- [WHAT TO PRODUCE]
Beginning with the first line of the data below, extract each line up to and including the one containing "Click the barcode on jacket image". Copy them exactly and add nothing.

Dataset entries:
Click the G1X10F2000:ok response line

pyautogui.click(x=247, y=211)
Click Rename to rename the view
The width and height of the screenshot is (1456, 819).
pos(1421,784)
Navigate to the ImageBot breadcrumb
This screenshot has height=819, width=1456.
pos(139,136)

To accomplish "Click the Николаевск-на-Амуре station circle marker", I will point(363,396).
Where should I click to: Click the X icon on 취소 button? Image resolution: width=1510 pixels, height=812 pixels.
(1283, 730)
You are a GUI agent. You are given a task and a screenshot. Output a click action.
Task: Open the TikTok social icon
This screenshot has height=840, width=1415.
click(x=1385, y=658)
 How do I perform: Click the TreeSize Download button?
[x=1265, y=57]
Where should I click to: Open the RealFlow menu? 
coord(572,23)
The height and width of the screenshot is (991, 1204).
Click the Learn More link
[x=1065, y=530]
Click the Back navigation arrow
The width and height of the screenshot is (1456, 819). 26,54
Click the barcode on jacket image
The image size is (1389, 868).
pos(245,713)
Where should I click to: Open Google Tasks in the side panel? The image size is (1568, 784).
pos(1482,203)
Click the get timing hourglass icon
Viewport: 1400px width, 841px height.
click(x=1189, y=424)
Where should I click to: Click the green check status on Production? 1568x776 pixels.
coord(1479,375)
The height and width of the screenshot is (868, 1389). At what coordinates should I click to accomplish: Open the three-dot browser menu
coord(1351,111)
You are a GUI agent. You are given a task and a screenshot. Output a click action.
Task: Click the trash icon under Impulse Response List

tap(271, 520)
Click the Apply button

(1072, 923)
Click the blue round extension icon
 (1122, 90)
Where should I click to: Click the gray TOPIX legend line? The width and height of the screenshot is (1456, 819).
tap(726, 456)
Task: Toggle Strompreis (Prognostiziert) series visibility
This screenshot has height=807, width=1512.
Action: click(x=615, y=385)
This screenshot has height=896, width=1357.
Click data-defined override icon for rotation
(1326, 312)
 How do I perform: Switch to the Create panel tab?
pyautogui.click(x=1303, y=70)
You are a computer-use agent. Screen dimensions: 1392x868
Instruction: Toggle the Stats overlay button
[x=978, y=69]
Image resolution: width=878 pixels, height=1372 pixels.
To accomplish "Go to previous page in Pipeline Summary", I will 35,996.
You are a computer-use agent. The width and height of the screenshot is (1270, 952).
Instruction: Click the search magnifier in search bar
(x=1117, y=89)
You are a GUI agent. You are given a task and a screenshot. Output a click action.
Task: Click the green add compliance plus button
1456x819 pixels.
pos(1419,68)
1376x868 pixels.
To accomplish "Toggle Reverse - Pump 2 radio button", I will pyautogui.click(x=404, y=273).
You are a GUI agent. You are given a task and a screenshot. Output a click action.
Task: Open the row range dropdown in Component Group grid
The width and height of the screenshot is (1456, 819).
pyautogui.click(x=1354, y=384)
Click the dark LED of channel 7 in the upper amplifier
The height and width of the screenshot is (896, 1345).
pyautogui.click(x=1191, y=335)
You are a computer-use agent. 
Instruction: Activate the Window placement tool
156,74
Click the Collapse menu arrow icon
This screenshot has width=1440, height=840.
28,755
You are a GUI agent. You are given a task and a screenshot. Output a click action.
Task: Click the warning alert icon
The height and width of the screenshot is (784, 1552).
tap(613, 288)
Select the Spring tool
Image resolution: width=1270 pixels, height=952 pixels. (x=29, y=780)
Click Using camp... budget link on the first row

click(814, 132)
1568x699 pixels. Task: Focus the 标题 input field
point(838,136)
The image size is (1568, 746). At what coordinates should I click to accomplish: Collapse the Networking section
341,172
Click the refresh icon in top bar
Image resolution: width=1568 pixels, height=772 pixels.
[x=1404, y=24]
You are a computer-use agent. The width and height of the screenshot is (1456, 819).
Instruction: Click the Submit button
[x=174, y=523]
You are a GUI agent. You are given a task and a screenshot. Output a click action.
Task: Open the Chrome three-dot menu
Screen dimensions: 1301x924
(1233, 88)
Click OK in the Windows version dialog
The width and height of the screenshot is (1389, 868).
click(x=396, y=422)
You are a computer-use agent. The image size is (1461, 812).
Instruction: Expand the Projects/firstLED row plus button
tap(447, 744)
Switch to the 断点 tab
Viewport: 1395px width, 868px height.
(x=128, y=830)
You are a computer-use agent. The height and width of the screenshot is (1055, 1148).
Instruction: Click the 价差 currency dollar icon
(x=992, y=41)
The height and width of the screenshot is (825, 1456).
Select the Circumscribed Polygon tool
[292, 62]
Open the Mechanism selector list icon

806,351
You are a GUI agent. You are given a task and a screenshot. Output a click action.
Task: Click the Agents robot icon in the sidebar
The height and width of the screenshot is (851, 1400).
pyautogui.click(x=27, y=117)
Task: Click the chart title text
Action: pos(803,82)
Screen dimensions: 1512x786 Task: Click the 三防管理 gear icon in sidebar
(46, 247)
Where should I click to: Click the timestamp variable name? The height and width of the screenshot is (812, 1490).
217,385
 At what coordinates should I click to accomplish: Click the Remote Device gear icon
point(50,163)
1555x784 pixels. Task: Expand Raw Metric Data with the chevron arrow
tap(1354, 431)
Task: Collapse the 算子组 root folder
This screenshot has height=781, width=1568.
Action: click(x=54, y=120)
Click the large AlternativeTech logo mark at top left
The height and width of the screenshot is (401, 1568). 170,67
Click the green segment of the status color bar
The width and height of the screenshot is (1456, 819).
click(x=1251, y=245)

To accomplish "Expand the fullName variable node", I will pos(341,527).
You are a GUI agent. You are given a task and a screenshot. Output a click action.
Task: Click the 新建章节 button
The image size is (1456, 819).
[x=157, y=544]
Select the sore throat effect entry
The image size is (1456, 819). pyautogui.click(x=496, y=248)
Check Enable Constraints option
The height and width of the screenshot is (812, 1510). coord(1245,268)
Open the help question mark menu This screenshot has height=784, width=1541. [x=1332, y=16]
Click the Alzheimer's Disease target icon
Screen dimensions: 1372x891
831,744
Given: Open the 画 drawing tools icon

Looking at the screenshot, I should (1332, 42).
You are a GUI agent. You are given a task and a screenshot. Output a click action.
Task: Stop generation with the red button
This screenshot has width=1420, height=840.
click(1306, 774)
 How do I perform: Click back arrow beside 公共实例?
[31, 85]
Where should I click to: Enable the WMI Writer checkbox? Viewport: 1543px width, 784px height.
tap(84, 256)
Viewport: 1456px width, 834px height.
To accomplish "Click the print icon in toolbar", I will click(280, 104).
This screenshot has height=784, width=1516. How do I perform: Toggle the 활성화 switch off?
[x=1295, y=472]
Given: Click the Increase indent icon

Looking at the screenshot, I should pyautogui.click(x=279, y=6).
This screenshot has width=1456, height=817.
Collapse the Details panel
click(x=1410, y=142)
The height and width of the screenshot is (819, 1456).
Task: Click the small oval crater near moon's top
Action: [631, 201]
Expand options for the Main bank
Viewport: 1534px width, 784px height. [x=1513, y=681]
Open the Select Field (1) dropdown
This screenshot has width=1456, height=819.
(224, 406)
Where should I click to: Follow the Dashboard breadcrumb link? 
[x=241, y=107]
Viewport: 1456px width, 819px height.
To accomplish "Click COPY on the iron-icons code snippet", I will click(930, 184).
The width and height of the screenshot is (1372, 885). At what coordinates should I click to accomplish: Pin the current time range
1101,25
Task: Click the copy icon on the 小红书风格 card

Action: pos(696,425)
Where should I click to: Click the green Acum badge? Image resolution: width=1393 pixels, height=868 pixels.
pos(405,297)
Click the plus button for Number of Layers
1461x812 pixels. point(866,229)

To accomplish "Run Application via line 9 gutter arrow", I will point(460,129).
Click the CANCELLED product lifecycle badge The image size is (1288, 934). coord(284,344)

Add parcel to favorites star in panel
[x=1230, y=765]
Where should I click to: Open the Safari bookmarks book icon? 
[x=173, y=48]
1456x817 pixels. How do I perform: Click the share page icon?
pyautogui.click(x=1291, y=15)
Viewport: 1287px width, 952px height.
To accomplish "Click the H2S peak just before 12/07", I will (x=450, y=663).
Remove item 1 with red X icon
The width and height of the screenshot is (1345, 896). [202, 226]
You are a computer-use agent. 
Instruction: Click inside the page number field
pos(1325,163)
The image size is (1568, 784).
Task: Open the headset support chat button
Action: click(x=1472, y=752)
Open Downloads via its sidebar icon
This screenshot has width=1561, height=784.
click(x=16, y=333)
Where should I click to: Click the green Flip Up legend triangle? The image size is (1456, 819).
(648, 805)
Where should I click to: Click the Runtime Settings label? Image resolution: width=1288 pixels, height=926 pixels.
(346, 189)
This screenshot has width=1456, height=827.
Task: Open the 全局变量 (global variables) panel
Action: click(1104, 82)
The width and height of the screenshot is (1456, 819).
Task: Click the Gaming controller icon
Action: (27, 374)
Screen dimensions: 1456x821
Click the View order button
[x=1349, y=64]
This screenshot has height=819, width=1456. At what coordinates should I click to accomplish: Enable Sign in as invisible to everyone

- [REPLY TO THE TASK]
Click the G1X10F2000:ok response line

pyautogui.click(x=247, y=211)
Click Rename to rename the view
The width and height of the screenshot is (1456, 819).
pos(1421,784)
Navigate to the ImageBot breadcrumb
This screenshot has height=819, width=1456.
pos(139,136)

To accomplish "Click the Николаевск-на-Амуре station circle marker", I will point(363,396).
Where should I click to: Click the X icon on 취소 button? Image resolution: width=1510 pixels, height=812 pixels.
(1283, 730)
You are a GUI agent. You are given a task and a screenshot. Output a click action.
Task: Open the TikTok social icon
This screenshot has height=840, width=1415.
click(x=1385, y=658)
 How do I perform: Click the TreeSize Download button?
[x=1265, y=57]
Where should I click to: Open the RealFlow menu? 
coord(572,23)
The height and width of the screenshot is (991, 1204).
Click the Learn More link
[x=1065, y=530]
Click the Back navigation arrow
The width and height of the screenshot is (1456, 819). 26,54
Click the barcode on jacket image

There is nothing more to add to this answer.